Informer et débattre sur du papier imprimé : une vieillerie ?
SOUTENIR LA PRESSE, çA PRESSE
Samedi , c'était la journée mondiale de la liberté
de la presse. Il en faut une, comme il faut des éloges funèbres.
Et c'était aussi la journée mondiale de l'asthme. La coïncidence
parle (en toussant) : la liberté de la presse, et la presse
elle-même, sont asthmatiques. Jeudi, à la manifestation
genevoise du 1er Mai, des travailleuses et des travailleurs des
media sont intervenus pour dire et redire que soutenir la
presse, ça presse. Parce que l'information "renforce notre
capacité à penser et notre pouvoir d'agir" et qu'elle est "un
rempart essentiel face à l'offensive des forces réactionnaires".
C'est d'ailleurs bien pour cela que quand elles en ont le
pouvoir (comme elle l'ont désormais aux Etats-Unis), elle s'y
attaquent. Et donc qu'il faut la défendre. Pas comme un
vestige, mais comme un bien nécessaire : informer et débattre
sur du papier imprimé, pas déformer et bégayer sur des écrans.
Soutenir la presse, ça presse.
"La presse représente un pilier du débat public et le fondement d'une démocratie formelle et forte"
Ce qu'on sait ou croit ou croit, on peut encore le transmettre : fragile possibilité, que menace la concentration du secteur des media privés et la permanence des tentatives du capitalisme de clore la propriété du savoir comme la propriété foncière fut enclose, de privatiser les contenus de savoir disponibles sur les media (à commencer par l’internet), et de réduire le nombre relatif de ceux qui déterminent le contenu de la communication par rapport au nombre de ceux qui ne sont que les récepteurs de ce contenu déterminé par d’autres : la « société de communication » est la société d’une communication assez généralement à sens unique, où ce qui se communique est une sorte de monologue des pouvoirs.
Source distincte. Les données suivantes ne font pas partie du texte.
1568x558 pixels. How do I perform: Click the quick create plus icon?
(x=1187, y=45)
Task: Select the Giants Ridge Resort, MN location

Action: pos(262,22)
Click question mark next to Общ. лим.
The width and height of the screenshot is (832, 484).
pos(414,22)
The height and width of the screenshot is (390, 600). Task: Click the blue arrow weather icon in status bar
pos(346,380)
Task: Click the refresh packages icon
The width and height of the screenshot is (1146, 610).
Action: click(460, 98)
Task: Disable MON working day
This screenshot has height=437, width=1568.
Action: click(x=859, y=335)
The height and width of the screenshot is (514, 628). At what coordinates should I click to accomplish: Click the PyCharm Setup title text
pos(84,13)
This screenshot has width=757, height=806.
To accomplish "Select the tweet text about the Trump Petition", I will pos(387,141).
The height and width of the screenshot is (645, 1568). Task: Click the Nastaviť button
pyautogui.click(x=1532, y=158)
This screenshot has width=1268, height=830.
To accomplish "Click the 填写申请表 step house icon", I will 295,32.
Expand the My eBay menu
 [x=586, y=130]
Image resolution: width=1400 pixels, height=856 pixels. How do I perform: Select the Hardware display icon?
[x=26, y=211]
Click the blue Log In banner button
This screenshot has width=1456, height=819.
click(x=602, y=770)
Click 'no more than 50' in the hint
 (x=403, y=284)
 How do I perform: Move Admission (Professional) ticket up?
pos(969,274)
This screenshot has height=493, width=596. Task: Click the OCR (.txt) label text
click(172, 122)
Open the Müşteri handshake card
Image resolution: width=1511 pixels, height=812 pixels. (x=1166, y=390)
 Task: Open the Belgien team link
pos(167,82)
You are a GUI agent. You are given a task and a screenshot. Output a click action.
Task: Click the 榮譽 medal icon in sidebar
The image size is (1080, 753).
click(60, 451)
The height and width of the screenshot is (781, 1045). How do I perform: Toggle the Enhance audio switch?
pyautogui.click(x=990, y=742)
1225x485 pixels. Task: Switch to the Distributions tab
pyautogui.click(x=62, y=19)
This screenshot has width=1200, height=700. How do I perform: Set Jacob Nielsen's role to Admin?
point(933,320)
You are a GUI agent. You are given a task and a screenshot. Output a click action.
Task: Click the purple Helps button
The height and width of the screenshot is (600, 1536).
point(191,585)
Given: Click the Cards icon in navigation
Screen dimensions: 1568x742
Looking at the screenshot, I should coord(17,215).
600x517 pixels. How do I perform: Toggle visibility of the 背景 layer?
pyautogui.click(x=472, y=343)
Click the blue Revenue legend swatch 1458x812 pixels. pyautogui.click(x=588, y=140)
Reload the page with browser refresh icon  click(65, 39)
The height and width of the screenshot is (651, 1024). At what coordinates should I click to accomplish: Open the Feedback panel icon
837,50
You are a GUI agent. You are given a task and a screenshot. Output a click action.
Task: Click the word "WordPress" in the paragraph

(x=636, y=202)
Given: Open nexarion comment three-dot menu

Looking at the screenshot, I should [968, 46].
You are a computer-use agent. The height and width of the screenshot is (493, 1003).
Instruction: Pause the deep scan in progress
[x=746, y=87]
D’où aussi le caractère profondément subversif, et radicalement déstabilisateur, de l’usage des moyens de communication pour généraliser la diffusion de tous les savoirs et de toutes les compétences possibles, puisque comme le professait déjà Spinoza, la connaissance n’est que le moyen de la liberté, laquelle se définit par la possibilité d’une action autonome qui n’est elle-même que le moyen de cette vieille idée neuve : le bonheur.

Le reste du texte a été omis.